»»
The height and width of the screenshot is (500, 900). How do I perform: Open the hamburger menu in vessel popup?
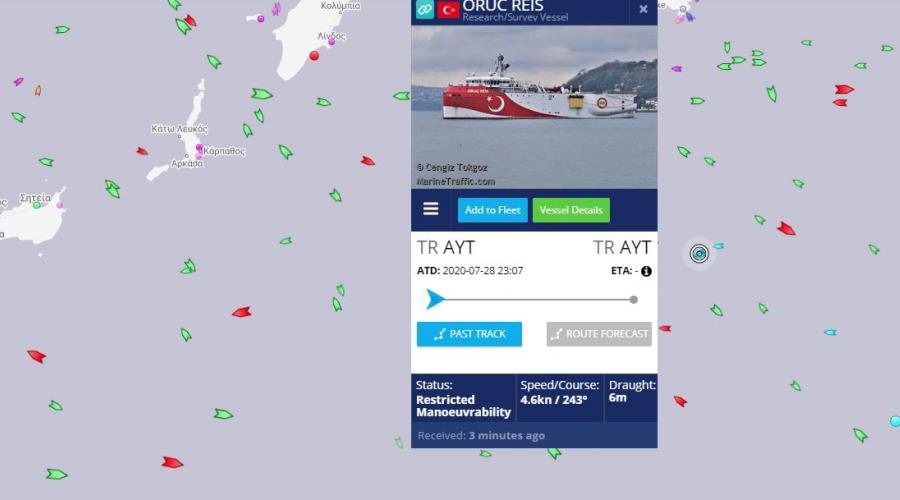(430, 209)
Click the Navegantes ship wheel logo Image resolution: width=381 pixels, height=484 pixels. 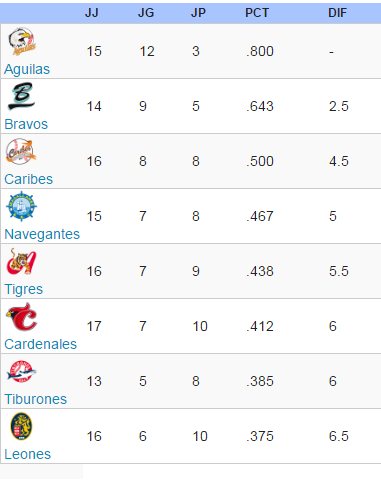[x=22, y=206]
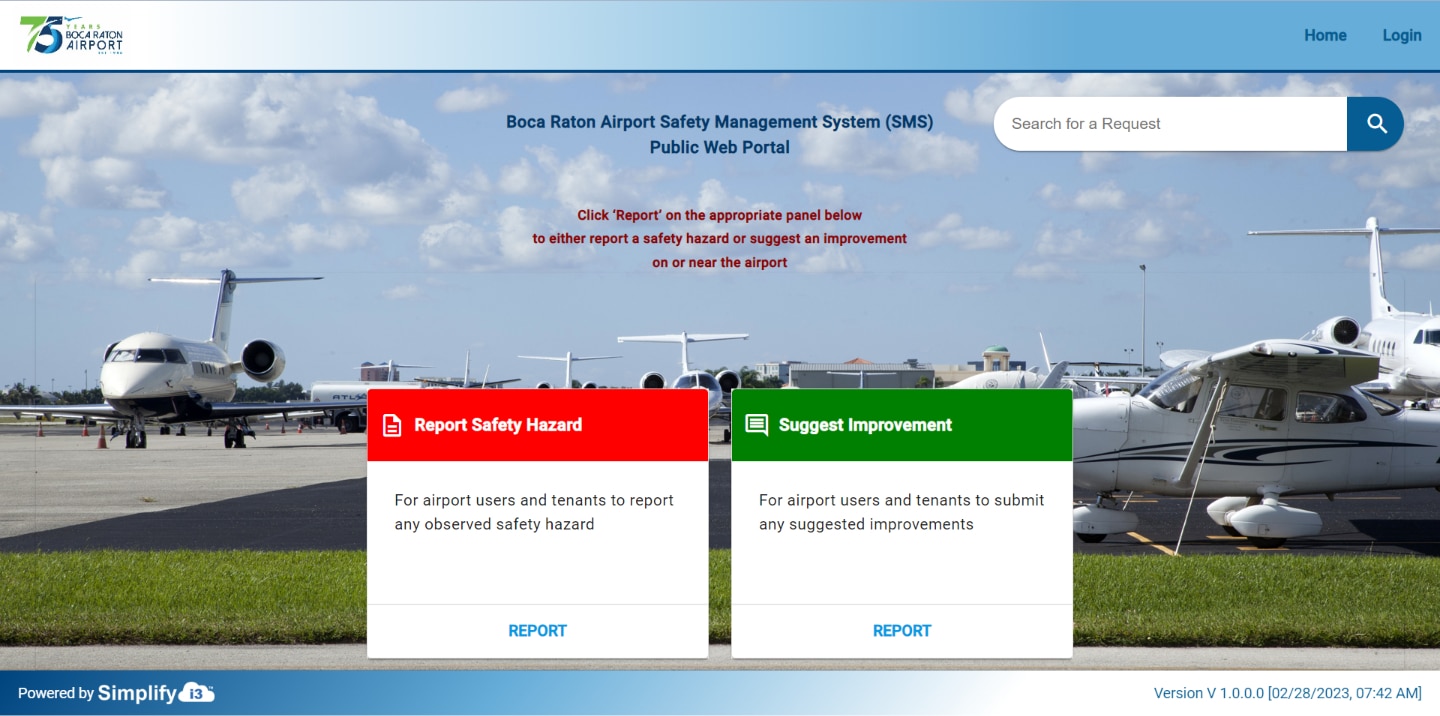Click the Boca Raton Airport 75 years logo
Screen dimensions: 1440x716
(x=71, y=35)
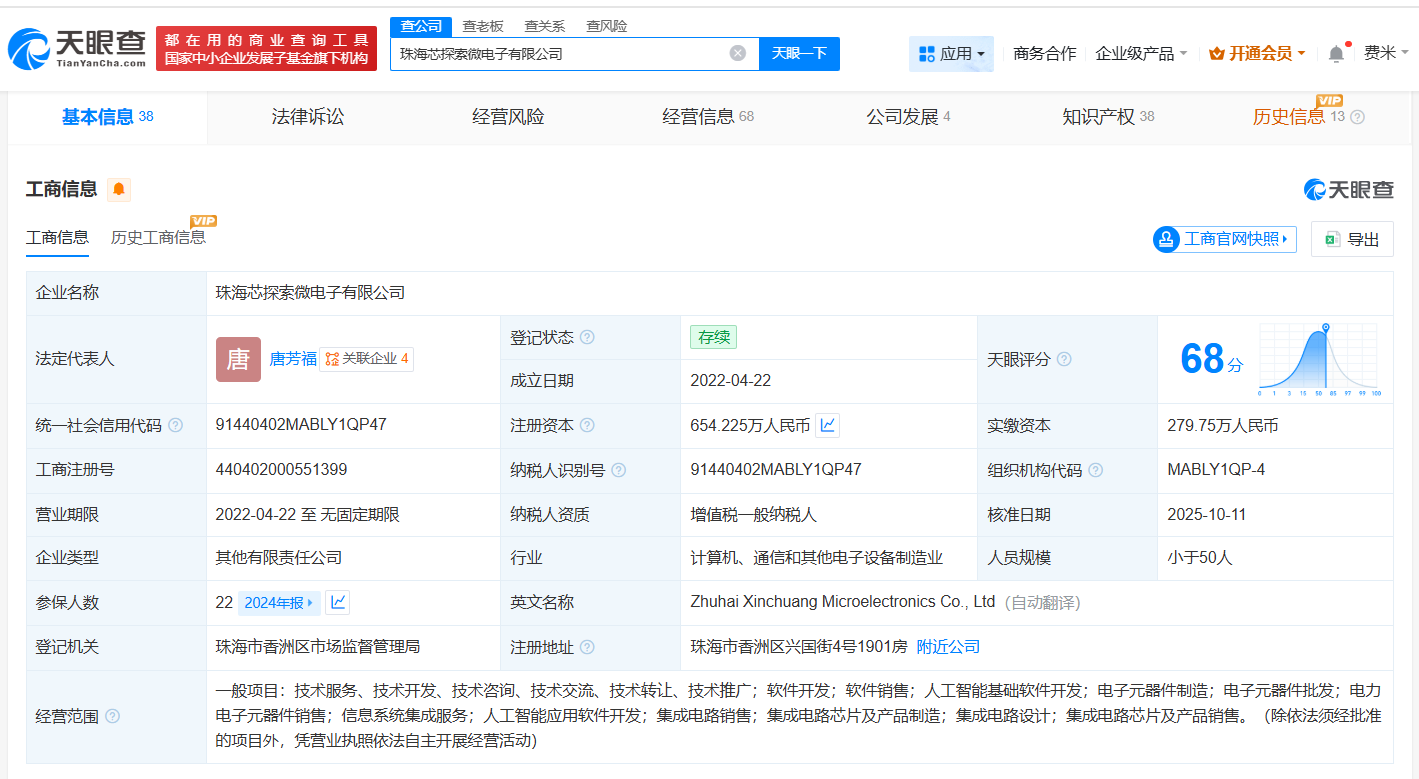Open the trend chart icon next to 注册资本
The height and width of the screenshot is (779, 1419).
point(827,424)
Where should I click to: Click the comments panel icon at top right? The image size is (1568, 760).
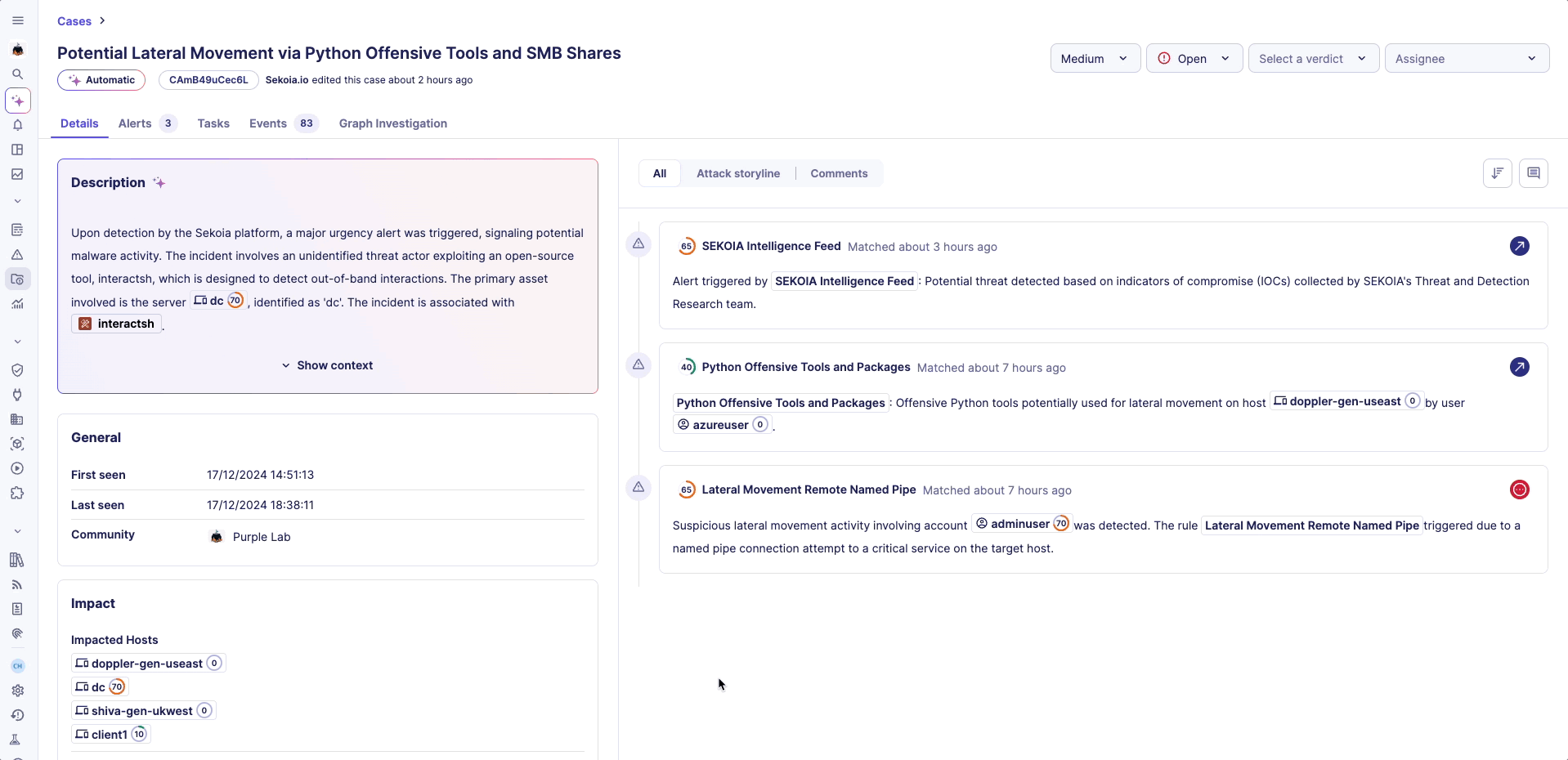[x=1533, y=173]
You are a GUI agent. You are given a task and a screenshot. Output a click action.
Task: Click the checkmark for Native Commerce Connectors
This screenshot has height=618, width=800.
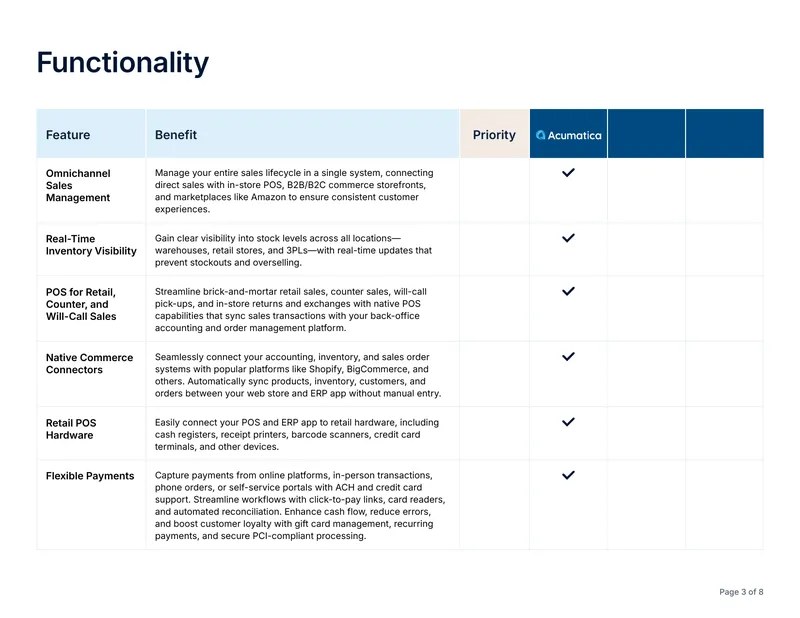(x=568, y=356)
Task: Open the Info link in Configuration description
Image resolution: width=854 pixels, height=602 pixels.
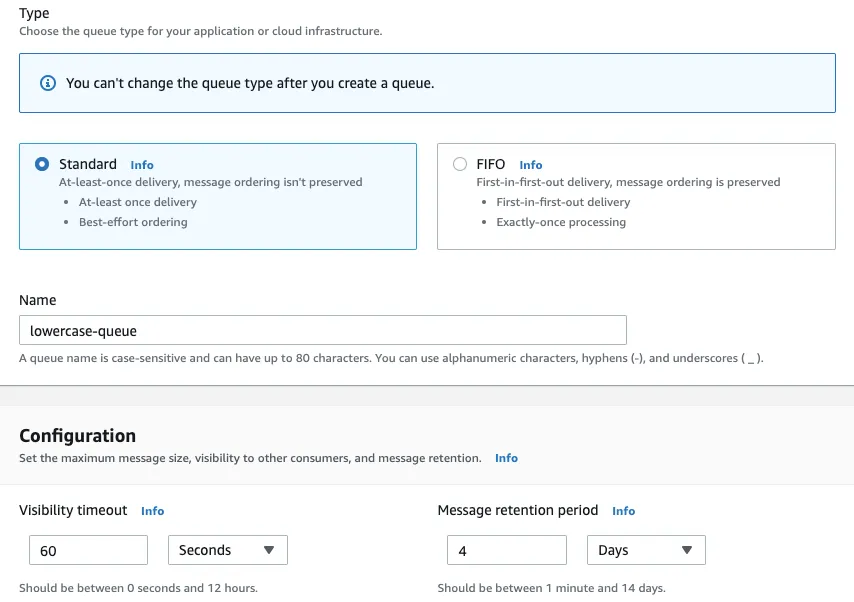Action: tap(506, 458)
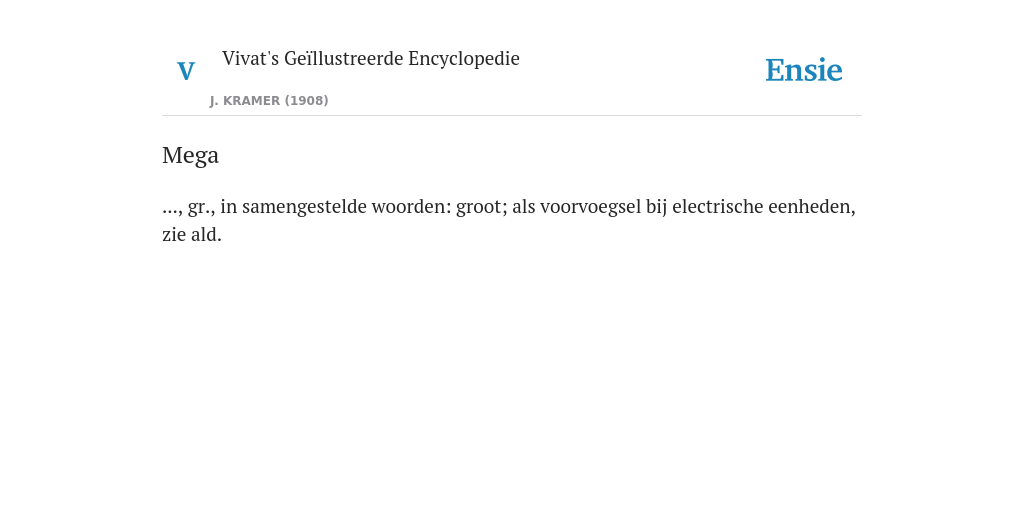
««
* **Exercise requirements**: An acceptable answer holds exactly the lines from the one with "You are a GUI" through the end of the entries above, both ends kept, and no pictures at all.

* **Answer space**:
You are a GUI agent. You are given a task and a screenshot. Output a click action.
Task: Click the checkmark for Native Commerce Connectors
This screenshot has height=618, width=800.
(x=568, y=356)
Task: Open the Info link in Configuration description
Image resolution: width=854 pixels, height=602 pixels.
Action: tap(506, 458)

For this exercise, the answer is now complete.